In untrained subjects, regular aerobic training can lead to reduced body fat (Krauss et al. 2002; Pedersen and Saltin 2006; Nybo et al. 2010; Krustrup et al. 2010). However, the amount of training and intensity seems to be of importance for fat loss and alteration in body composition (Kraus et al. 2002; Nybo et al. 2010; Rosenkilde et al. 2012; Trapp et al. 2008). Taken intensity into consideration, Nybo et al. (2010) compared the effect of intense interval running and prolonged running and found that fat mass was only lowered after prolonged running. In contrast, Trapp et al. (2008) found a decreased fat mass after repeated sprint training but not prolonged cycling, even though the energy expenditure during the 15 weeks of training was equal. Nevertheless, it is unclear whether 5–10–15 training can lead to reduced body fat mass.

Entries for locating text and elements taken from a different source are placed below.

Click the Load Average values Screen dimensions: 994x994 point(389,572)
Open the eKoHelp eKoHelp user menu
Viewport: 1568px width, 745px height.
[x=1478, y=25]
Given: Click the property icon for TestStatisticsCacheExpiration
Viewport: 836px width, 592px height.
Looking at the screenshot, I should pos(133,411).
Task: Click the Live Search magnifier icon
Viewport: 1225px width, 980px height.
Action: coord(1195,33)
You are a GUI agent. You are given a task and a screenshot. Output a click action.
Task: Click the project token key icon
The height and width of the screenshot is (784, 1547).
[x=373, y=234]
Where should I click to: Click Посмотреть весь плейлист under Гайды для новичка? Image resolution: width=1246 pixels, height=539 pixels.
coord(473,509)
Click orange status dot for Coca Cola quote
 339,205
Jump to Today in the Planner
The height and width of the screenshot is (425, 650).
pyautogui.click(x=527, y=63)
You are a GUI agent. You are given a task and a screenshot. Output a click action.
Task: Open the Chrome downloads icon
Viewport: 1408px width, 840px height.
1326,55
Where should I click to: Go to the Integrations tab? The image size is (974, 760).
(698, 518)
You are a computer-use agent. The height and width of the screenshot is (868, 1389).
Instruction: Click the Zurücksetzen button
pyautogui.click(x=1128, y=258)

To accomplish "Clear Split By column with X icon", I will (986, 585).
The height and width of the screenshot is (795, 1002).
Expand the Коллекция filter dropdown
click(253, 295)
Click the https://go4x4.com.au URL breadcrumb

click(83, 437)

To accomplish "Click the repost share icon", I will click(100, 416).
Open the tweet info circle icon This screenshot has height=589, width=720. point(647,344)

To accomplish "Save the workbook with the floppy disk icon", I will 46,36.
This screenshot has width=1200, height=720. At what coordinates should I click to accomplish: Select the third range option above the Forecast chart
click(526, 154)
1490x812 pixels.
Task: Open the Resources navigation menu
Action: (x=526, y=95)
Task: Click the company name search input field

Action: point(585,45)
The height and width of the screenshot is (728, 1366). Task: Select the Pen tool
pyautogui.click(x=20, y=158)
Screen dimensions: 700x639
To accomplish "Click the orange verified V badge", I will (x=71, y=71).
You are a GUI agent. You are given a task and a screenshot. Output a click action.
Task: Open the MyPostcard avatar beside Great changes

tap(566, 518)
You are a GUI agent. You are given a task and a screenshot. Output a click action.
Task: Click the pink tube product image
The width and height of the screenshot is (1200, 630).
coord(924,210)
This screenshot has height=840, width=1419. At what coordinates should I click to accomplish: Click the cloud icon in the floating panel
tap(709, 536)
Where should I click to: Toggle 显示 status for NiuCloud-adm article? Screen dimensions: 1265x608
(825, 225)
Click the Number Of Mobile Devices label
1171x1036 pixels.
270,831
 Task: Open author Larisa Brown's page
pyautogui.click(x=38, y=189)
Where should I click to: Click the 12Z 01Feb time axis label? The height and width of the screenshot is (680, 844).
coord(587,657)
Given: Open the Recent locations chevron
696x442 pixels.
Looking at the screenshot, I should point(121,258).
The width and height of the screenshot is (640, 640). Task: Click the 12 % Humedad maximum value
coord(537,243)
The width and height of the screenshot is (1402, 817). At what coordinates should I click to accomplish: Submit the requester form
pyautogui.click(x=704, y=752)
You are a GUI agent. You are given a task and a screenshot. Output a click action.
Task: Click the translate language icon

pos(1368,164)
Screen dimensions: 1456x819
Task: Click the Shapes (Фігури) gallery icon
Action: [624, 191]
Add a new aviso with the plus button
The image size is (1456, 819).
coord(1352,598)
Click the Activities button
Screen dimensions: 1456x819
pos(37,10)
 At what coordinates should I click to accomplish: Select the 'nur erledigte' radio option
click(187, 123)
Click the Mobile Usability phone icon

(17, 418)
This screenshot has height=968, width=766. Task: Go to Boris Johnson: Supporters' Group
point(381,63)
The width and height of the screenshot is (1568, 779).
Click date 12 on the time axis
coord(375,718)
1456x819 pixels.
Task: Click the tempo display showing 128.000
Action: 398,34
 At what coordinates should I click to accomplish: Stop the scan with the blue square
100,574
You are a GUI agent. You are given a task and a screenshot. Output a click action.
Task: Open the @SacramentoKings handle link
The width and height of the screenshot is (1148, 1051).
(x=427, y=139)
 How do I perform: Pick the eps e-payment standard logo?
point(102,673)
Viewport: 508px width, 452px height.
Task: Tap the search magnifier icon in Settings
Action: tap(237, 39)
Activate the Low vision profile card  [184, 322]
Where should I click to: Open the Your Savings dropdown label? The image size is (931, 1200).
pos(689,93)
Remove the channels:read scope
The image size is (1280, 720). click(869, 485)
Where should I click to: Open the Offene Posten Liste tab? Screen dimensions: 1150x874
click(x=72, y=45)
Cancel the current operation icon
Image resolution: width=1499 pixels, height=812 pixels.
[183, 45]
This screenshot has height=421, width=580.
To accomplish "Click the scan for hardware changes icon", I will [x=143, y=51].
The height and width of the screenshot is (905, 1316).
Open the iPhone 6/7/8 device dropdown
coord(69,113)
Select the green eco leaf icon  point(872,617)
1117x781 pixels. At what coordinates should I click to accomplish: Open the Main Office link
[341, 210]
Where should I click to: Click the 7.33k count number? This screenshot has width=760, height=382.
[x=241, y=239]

Throughout life, it seems to be important to have a frequent load of high impact training to reach the highest possible peak bone mass, and to avoid loss of bone mass, later in life. Mechanical loading when performing exercise is an important stimulus for increase in bone mineral content, bone mineral density, and bone turnover markers (Drinkwater 1994; Heinonen et al. 1995; Helge et al. 2014). Thus, running at moderate speed and even interval running with intensities corresponding to VO2 max do not provide sufficient stimuli for enhancing bone mass (Nybo et al. 2010). Weight-bearing activities will lead to a high osteogenic impact that can prevent the risk of develop osteoporosis in later life (Bass et al. 1998). Nevertheless, it appears necessary to have high impact from ground reaction forces, and bone adaptations are higher, when breakings, accelerations, and turnings are part of the training (Robling et al. 2002; Kohrt et al. 2009), e.g., sprinting, where the thigh muscles are heavily activated and the bone tissue is exposed to high strain rate on the longitudinal bone axis (Simonsen et al. 1985). It has recently been shown that team sport has a positive effect on bone mineral density in pre- and post-menopausal women as well as elderly men (Seidelin et al. 2017; Helge et al. 2014). These activities are associated with short periods of accelerations, sprinting, breakings, turns, and rapid change in running direction. Thus, it is hypothesized that the 5–10–15 running with the short accelerations, sprinting, and breakings during the 5-s intervals will have a positive effect on bone mineral density.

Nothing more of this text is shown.